» **Written instruction**: Arrange the material as a Markdown table with the columns Row and Line, starting at the line containing "This screenshot has height=743, width=1568." and continuing through the end of the material. Number each row and leave out blank lines.

» **Provided data**:
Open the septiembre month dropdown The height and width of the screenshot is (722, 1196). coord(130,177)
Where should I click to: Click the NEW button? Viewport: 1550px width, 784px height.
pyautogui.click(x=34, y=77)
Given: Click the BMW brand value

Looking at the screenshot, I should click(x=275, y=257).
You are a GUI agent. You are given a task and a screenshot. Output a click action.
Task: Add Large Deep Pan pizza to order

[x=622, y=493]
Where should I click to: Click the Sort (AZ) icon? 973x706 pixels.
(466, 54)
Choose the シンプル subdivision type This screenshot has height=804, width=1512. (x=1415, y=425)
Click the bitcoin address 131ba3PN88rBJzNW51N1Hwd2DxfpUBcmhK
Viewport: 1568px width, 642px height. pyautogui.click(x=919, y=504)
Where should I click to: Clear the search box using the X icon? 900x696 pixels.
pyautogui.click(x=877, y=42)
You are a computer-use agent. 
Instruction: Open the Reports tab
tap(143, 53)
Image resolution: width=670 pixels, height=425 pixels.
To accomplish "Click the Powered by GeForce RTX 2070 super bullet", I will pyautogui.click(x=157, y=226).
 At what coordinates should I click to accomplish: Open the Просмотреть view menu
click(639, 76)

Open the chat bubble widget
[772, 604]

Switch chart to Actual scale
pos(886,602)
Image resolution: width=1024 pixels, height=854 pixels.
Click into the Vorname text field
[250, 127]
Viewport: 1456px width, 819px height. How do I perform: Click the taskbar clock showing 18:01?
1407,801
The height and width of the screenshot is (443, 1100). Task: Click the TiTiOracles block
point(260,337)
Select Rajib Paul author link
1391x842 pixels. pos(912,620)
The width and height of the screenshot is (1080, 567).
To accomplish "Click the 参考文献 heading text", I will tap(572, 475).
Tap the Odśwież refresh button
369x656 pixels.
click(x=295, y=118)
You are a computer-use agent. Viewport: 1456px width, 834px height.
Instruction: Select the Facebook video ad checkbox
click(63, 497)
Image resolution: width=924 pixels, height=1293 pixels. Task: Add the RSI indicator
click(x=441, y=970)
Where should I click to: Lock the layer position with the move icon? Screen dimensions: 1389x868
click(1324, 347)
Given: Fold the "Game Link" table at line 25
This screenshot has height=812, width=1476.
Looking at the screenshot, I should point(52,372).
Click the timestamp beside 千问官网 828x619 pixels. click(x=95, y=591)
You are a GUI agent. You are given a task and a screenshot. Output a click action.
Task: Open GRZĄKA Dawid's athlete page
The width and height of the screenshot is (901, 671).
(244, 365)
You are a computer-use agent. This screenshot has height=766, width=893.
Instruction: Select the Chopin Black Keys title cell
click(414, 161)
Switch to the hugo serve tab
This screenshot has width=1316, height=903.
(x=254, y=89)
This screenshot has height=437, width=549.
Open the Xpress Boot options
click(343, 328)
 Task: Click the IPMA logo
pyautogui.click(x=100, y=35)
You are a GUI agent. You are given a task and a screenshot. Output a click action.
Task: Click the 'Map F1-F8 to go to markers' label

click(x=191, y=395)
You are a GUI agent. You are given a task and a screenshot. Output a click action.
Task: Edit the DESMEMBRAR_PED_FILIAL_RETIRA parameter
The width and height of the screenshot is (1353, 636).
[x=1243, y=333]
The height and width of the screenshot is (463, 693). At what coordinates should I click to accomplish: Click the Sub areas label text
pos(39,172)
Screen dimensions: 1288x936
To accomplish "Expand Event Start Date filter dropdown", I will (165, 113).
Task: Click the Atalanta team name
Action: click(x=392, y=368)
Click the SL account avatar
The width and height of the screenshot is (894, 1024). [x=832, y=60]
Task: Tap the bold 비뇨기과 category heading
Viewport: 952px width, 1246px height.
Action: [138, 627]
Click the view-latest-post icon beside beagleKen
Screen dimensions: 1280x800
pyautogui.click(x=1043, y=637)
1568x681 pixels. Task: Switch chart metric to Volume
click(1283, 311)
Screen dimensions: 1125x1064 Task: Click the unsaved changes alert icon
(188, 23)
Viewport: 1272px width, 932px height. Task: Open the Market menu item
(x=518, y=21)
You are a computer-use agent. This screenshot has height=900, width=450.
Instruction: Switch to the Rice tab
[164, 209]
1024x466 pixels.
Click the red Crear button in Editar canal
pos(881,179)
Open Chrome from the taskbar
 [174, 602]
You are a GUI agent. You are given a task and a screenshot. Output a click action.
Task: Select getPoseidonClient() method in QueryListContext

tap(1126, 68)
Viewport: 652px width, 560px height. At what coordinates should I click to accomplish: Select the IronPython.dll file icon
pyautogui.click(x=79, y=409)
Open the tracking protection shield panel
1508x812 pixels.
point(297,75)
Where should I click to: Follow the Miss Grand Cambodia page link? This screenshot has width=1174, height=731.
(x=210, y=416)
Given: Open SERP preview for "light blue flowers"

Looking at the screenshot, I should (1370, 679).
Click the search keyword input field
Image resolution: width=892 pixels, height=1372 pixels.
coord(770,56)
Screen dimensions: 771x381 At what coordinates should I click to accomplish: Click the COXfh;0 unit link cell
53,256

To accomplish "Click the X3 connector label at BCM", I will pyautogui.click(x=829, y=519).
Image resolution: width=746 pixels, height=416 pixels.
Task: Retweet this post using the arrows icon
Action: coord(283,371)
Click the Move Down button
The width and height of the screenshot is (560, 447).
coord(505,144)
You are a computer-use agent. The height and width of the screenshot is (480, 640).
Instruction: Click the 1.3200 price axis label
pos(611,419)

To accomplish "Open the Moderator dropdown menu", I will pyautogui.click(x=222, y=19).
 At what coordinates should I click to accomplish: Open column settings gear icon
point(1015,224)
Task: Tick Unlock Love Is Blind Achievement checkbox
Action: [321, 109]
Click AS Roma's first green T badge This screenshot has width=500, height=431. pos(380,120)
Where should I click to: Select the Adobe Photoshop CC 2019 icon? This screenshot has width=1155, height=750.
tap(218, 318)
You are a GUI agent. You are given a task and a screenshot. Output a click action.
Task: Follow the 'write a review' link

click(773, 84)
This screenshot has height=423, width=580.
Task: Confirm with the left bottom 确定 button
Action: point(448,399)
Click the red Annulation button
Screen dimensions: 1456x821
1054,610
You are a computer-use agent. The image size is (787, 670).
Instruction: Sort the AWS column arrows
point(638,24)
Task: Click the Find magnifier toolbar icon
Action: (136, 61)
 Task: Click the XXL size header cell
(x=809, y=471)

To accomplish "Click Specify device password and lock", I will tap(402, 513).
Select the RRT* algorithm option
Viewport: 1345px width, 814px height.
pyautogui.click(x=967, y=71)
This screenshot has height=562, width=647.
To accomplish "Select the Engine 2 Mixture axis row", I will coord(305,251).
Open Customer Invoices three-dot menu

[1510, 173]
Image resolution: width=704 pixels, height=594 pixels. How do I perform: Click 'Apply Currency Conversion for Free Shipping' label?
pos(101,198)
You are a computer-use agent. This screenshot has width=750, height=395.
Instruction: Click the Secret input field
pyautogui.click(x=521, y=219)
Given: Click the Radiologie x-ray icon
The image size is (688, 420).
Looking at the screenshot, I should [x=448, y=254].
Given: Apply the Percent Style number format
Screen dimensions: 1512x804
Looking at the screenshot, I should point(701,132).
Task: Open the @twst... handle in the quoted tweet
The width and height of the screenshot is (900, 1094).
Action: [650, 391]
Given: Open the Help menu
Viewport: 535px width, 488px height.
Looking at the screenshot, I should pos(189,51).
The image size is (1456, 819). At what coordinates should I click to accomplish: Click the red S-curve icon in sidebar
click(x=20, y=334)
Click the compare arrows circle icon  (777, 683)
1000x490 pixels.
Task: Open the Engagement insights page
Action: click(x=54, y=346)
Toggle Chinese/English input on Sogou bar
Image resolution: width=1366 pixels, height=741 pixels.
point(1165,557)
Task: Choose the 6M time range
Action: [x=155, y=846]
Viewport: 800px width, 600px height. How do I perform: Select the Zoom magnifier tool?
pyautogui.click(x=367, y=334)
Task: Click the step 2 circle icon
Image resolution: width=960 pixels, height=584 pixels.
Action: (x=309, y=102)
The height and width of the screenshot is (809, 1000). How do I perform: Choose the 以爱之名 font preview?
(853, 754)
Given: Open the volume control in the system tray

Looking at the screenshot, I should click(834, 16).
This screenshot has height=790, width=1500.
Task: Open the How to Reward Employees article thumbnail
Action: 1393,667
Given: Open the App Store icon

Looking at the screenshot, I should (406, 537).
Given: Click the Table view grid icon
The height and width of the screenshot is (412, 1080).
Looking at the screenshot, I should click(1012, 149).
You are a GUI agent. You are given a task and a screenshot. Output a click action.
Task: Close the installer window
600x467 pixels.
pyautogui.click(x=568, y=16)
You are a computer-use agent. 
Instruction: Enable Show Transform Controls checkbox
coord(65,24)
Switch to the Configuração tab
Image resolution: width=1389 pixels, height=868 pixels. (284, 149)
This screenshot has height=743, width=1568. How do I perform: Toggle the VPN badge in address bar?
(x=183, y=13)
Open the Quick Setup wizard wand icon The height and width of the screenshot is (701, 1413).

» **Solved problem**:
| Row | Line |
|---|---|
| 1 | This screenshot has height=743, width=1568. How do I perform: Toggle the VPN badge in address bar? |
| 2 | (x=183, y=13) |
| 3 | Open the Quick Setup wizard wand icon The height and width of the screenshot is (701, 1413). |